- GOAL -
Rewrite only the lines from the one containing "Viewport: 881px width, 540px" through the one containing "[x=278, y=460]", changing "red" to "green" and leaving everything else the same.

Dataset excerpt

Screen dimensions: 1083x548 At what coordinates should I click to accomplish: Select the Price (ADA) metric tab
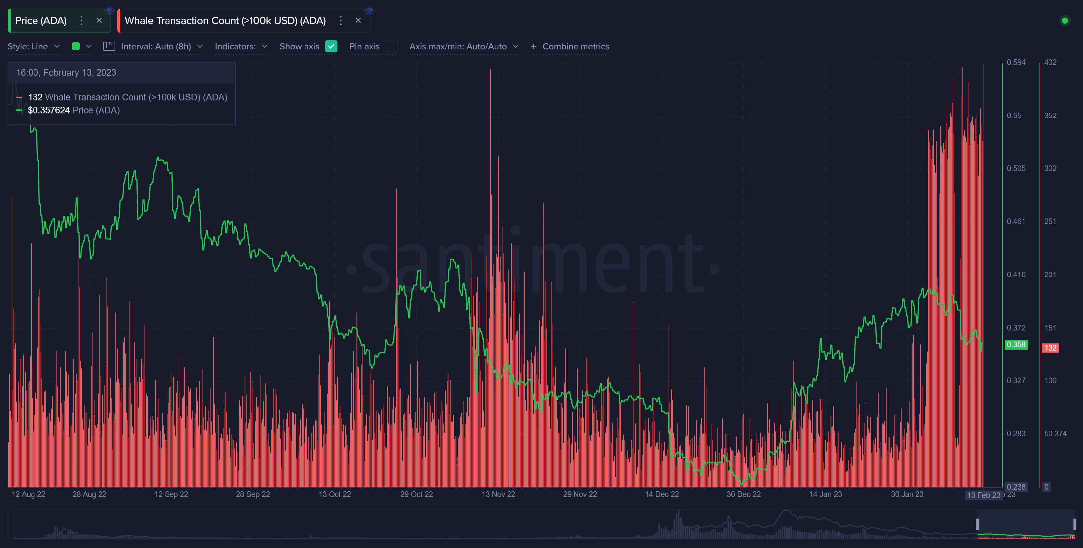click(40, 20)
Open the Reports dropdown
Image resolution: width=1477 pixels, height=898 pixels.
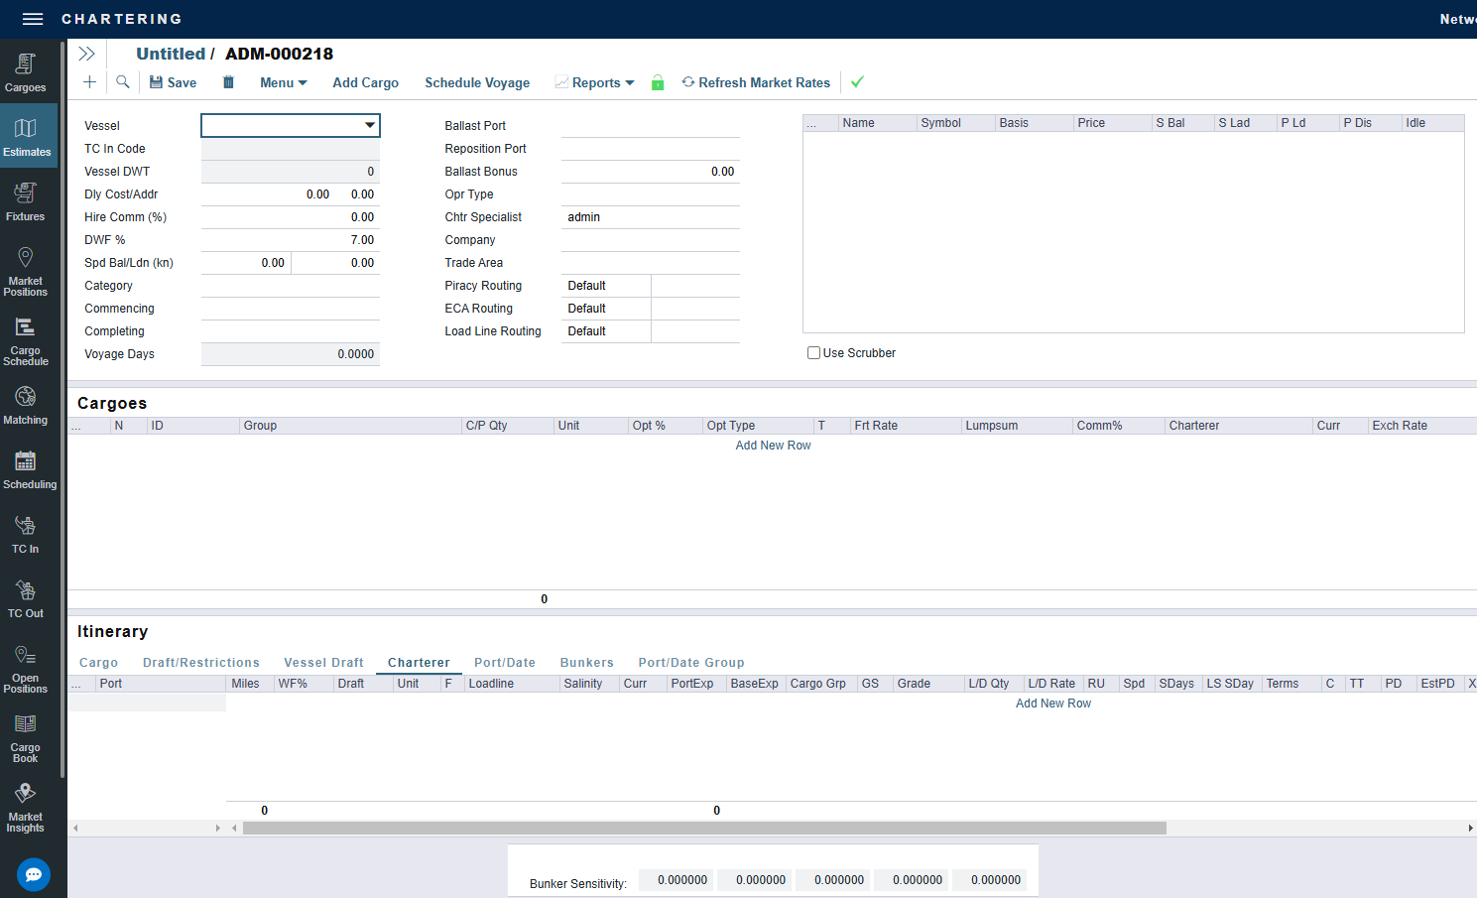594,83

...

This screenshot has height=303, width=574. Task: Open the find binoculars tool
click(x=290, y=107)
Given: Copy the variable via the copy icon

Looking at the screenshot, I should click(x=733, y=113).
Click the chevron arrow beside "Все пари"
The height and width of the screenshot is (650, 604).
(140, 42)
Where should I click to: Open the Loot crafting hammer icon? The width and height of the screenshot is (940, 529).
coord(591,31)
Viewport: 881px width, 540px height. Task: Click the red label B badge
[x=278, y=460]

- RESPONSE TO THE TASK -
Viewport: 881px width, 540px height. Task: Click the green label B badge
[x=278, y=460]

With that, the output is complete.